Eu ri. Era verdade, eu era bastante eclética no sentido musical. Só eu para gostar tanto de um vinil do Iron quanto de um CD da Taylor.
– A gente pode ir ouvindo o CD no teu carro? – eu me animei, apesar de tudo. Ainda mais ao ver que a minha música preferida estava entre as faixas listadas atrás: "She looks so perfect".
– Mas é claro que sim. Hoje é a aniversariante quem manda.
– É? – achei graça – E eu posso ir comendo o bolo que você trouxe também?
– Como você sabe que... – ele iria me perguntar algo sobre eu ter adivinhado o conteúdo da caixa ainda fechada, já que ela estava dentro de um saco plástico todo branco. – Ah, às vezes me esqueço que você é tipo uma super-heroína, com superpoderes. Que você não é mais a Lila, e sim a super Lila.
– Eu continuo sendo a Lila. – achei graça – E eu não tenho superpoderes. Mas tenho um excelente olfato e uma excelente audição.

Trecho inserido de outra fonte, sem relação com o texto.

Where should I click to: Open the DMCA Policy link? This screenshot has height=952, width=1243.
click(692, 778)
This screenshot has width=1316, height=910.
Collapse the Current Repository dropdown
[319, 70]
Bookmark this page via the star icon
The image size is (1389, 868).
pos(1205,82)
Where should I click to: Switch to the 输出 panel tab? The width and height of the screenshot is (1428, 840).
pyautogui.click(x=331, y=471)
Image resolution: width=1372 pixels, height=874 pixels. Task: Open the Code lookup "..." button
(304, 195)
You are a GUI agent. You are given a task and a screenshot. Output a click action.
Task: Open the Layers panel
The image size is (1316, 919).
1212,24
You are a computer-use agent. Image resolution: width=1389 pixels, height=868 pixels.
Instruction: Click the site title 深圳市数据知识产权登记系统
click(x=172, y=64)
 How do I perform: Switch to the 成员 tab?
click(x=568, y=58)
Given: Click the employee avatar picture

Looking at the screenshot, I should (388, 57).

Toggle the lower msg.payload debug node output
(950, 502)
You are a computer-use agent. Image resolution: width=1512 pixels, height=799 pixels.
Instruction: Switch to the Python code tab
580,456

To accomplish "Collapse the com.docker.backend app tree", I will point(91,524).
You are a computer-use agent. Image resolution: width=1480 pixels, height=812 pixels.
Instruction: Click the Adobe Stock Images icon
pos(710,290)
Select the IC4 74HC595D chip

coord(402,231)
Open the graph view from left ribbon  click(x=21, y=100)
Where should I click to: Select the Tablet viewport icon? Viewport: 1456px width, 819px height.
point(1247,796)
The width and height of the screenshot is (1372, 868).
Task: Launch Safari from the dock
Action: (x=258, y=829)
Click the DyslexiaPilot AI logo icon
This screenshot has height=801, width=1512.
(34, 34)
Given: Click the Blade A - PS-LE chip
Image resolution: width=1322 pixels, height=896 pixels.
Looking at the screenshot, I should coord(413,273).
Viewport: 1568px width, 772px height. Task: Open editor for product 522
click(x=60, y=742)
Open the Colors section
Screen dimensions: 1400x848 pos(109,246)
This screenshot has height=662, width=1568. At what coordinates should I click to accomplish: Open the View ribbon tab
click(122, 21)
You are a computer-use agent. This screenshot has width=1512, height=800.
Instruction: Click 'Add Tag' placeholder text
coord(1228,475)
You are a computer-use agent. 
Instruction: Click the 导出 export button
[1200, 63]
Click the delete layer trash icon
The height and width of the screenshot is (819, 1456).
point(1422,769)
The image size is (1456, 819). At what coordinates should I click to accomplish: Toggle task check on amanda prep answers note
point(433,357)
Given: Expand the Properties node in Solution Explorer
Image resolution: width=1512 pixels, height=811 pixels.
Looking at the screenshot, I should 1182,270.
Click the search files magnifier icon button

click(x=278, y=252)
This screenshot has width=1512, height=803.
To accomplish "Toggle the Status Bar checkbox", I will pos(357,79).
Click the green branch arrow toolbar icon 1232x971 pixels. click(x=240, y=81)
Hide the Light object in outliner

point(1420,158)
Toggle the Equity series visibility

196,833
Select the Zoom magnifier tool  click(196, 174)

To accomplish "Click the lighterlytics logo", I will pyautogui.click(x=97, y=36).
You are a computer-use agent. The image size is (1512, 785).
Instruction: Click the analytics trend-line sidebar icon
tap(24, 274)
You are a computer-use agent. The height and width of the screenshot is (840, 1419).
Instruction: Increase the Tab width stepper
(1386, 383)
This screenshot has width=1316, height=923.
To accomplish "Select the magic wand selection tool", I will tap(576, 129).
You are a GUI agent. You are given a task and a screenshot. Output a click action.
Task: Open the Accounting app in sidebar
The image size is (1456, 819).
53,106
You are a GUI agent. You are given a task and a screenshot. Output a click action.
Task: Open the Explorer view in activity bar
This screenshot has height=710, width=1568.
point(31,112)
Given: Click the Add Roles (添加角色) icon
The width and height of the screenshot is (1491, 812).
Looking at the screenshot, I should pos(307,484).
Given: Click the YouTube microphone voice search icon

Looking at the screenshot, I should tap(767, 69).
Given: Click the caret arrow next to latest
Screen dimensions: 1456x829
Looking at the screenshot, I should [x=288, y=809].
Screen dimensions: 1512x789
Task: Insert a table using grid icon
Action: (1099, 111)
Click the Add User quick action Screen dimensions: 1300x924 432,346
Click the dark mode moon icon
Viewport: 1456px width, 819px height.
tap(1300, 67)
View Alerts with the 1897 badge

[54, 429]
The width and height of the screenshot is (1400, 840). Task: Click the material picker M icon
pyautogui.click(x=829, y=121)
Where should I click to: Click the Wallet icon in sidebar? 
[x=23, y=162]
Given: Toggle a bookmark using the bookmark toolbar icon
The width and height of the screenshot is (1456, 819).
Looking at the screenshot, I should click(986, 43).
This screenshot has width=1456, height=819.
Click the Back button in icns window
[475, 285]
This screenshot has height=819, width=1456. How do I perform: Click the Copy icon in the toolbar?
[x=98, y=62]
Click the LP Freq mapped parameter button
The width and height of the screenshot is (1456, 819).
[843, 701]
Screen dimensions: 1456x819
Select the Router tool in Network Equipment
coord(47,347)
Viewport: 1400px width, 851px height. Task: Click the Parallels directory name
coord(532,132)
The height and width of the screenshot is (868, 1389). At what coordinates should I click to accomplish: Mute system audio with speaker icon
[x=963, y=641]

– E uma superforça. – ele adicionou.– Capaz de fazer os caras voarem.
– É. – eu sorri para ele.
– E você não anda mais tão mal-humorada – ele concluiu, sorrindo também.
– Não. Porque estou aprendendo a me controlar. Foi um ano todo focando nisso. Então hoje eu já me sinto melhor.
– Ah, entendi. Mas quanto a comer dentro do carro... – ele começou a falar e não parecia muito satisfeito com a minha sugestão.
– Eu prometo que não deixo cair nenhum farelo. Porque, além de um superolfato, também tenho uma supercoordenação motora agora. E, depois, eu ainda não almocei.
– Se a tua mãe estivesse aqui, ela iria ficar brava com o fato de você estar trocando uma refeição por um bolo.
Parei de sorrir, e o Daniel também. Ele logo percebeu que tinha falado besteira. Mas acho que foi involuntário.
– Se ela estivesse aqui, eu não precisava estar indo atrás dela. E ela teria feito algum congelado para mim de almoço. Ou pedido um tele-entrega, como fazia nas ocasiões especiais.
– E ela tentaria te fazer comer alface. – ele brincou, para amenizar o clima.
– Não, – voltei a sorrir, só que agora de forma mais contida – porque no meu aniversário ela sempre foi mais liberal.
– Ela sempre foi uma ótima, mãe, Lila. Aliás, teus dois pais sempre foram. E nós encontrá-los. Eu prometo.
Há algum tempo eu tinha deixado de acreditar em promessas vazias, até nas bem-intencionadas. Mesmo assim, eu me resignei e respondi:
– Eu espero que sim.
E a gente saiu para ir atrás deles. Dos meus pais, e do Logan. Era uma longa viagem, e grande parte dela foi feita em silêncio. Porque quanto mais perto a gente ficava, mais eu me sentia nervosa. E acho que o Dani também.